Kusni memasuki salah satu taksi yang sedang ngetem di depan hotel. Pengemudinya masih muda. Wajahnya kusam seperti belum mandi berhari-hari. Baju seragamnya yang barangkali sudah seminggu tidak dicuci tak kalah kumal. Udara panas. AC mobil yang sepertinya sudah saatnya dibanting itu mendesis-desis sia-sia. Mobil tersendat-sendat; beringsut-ingsut membelah lalu lintas kota Jakarta yang padat merayap.
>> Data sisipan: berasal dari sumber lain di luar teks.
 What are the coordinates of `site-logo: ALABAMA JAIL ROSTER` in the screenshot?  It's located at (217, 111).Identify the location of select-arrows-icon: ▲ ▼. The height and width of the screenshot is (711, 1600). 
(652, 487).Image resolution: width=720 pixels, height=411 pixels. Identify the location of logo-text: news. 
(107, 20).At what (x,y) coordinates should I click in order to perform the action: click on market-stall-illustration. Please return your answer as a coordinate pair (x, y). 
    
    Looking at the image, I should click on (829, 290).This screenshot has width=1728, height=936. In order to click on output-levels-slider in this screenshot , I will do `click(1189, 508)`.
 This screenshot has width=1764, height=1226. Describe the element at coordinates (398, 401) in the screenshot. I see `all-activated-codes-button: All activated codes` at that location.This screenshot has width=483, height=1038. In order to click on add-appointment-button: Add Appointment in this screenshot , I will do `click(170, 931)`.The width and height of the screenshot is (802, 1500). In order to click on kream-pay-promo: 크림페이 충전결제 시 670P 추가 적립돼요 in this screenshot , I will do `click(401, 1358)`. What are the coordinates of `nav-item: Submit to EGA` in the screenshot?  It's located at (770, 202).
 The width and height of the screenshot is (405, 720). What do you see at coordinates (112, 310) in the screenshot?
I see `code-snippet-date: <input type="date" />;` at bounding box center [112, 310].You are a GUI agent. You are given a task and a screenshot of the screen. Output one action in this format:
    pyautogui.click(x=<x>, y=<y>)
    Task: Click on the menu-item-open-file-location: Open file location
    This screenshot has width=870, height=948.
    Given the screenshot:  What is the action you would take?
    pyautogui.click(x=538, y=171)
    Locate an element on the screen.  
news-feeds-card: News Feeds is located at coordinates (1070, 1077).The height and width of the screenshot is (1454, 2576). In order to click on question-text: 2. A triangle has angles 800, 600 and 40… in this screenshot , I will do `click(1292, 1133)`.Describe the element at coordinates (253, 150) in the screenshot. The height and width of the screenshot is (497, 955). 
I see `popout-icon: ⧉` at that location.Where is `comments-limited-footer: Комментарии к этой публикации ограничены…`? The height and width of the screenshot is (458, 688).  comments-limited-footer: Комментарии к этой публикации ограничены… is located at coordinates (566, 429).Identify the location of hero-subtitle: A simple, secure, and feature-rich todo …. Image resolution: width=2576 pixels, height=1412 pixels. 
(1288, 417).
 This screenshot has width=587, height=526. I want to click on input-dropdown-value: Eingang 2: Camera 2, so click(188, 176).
Selama perjalanan si sopir yang berkopiah putih, entah sudah haji atau belum, berkali-kali melirik Kusni lewat kaca spion di atas sebelah kiri kepalanya. Ada sopir taksi tertentu yang tak bisa menahan mulutnya dari mengajak berbincang-bincang penumpangnya. Bisa jadi untuk memberi kesan ramah. Bisa pula untuk mengusir kebosanan menghadapi kemacetan lalu lintas. Meskipun demikian, ada juga sopir yang menjadikan kegiatan mengobrol dengan penumpang sebagai hobi. Sopir ini salah satunya.
“Dari mana, Bang?”
Kusni menoleh sebentar ke arah si sopir, lalu kembali menekuri deretan mobil yang seperti tak ada habis-habisnya; di kanan, kiri, depan, belakang; berbagai merk dan bentuk.
“Dari hotel mau ke Pondok Gede!” Kusni menjawab sekadarnya.
Pikiran Kusni sedang ruwet; tak ingin terlibat obrolan dengan siapa pun. Tapi, si sopir yang sepertinya sudah sangat berpengalaman menghadapi penumpang dengan tipe seperti Kusni tidak peduli. Si sopir tidak marah, justru tersenyum.